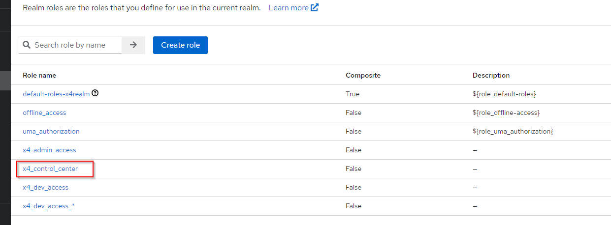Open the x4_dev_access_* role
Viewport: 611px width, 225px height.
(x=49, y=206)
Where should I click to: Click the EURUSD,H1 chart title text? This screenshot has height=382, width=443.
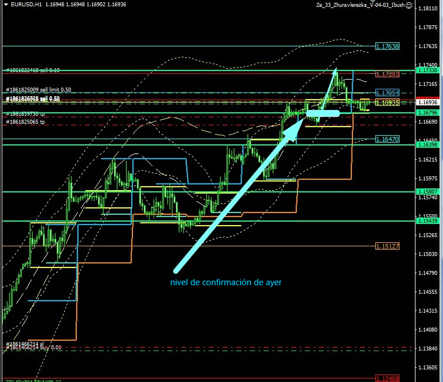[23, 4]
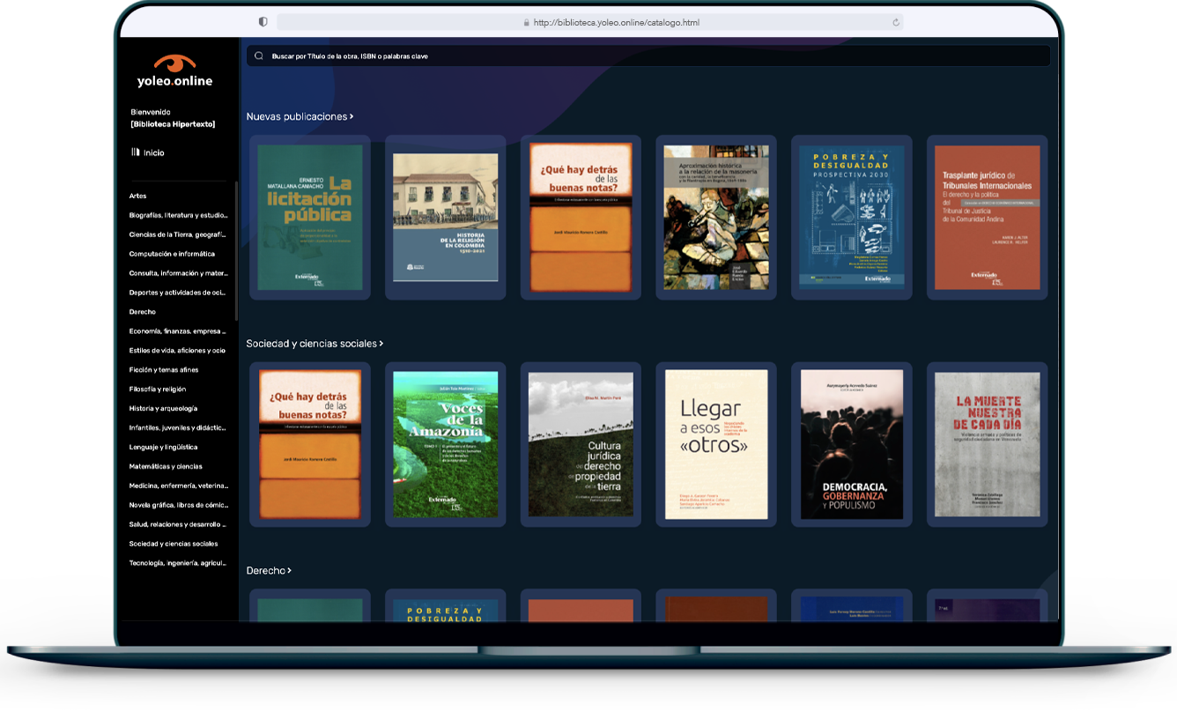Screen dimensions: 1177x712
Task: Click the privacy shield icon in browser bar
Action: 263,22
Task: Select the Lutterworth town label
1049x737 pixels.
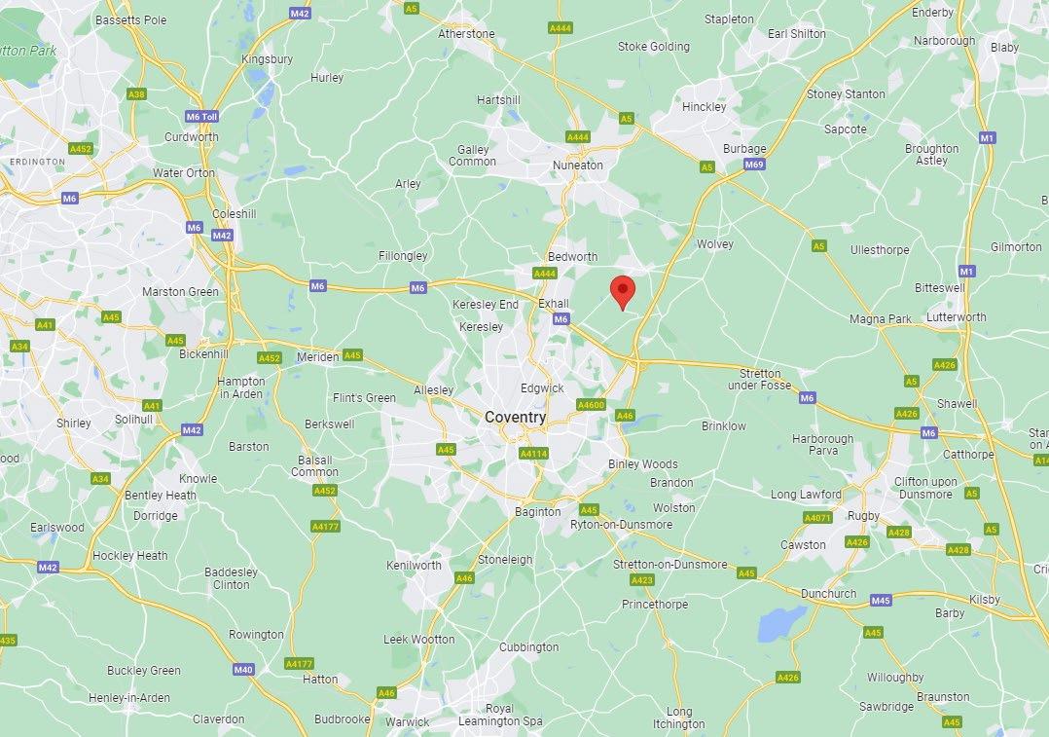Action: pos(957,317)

————————

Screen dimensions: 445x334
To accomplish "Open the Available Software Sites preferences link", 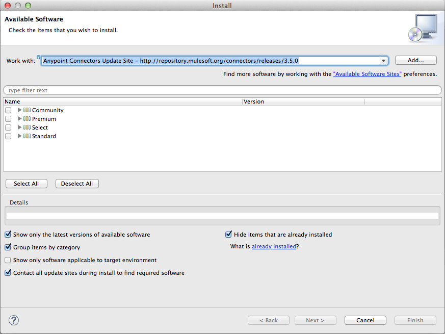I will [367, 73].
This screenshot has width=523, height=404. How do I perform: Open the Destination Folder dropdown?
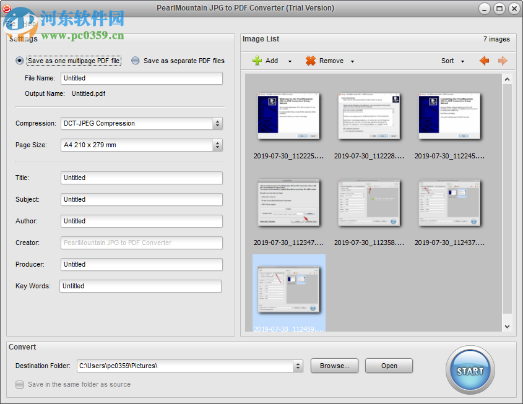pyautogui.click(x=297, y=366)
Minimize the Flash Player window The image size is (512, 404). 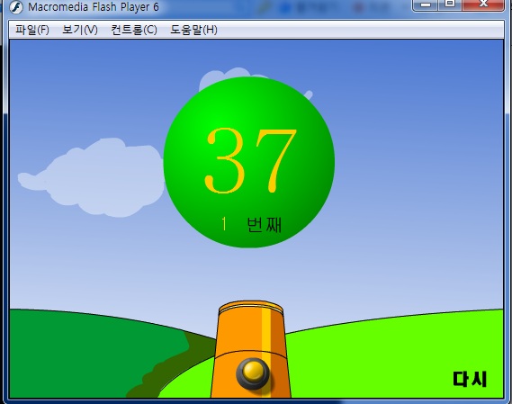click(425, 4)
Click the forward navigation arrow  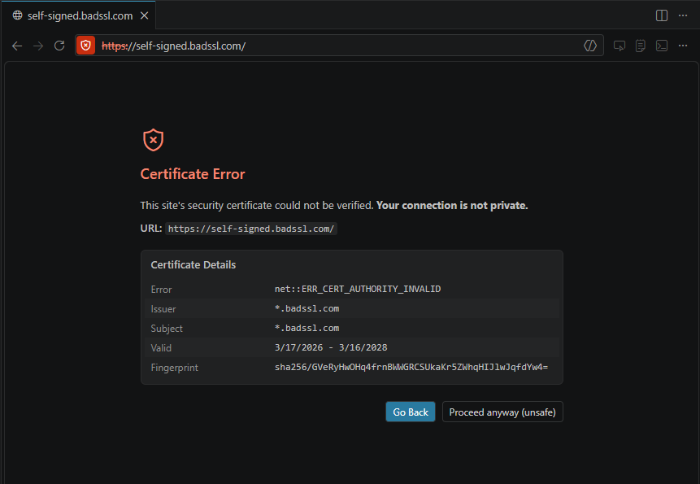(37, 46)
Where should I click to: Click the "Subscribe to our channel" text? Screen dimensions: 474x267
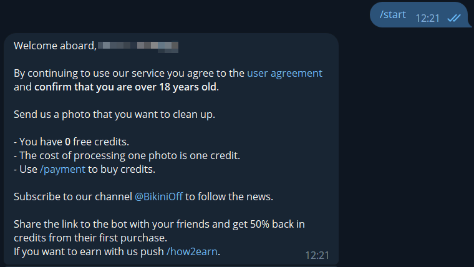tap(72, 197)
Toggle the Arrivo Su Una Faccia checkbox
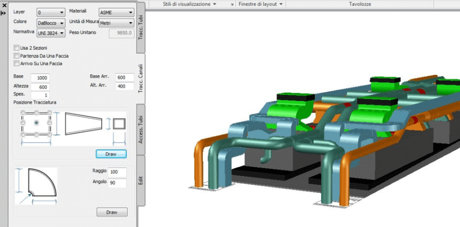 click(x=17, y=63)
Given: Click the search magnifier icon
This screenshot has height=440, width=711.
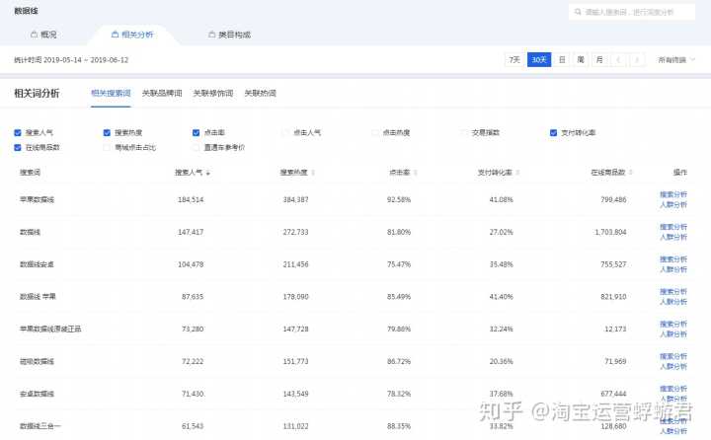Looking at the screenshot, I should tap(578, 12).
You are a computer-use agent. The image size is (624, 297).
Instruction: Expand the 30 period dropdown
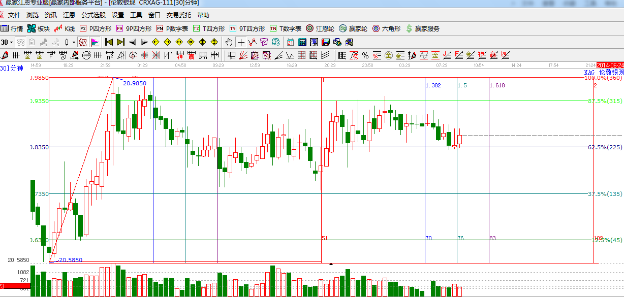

————————

== Aim of the task ==
Format the part of the material that opens with the line containing "Screen dimensions: 474x267" and closes with the line containing "Instruction: Expand the 30 period dropdown" as a Markdown table, with the row number under Row and the line under Text. Skip blank lines, and leave the pictures out.

== Solution to the problem ==
| Row | Text |
|---|---|
| 1 | Where should I click to: Click the "Subscribe to our channel" text? Screen dimensions: 474x267 |
| 2 | tap(72, 197) |
| 3 | Toggle the Arrivo Su Una Faccia checkbox |
| 4 |  click(x=17, y=63) |
| 5 | Given: Click the search magnifier icon |
| 6 | This screenshot has height=440, width=711. |
| 7 | Looking at the screenshot, I should tap(578, 12). |
| 8 | You are a computer-use agent. The image size is (624, 297). |
| 9 | Instruction: Expand the 30 period dropdown |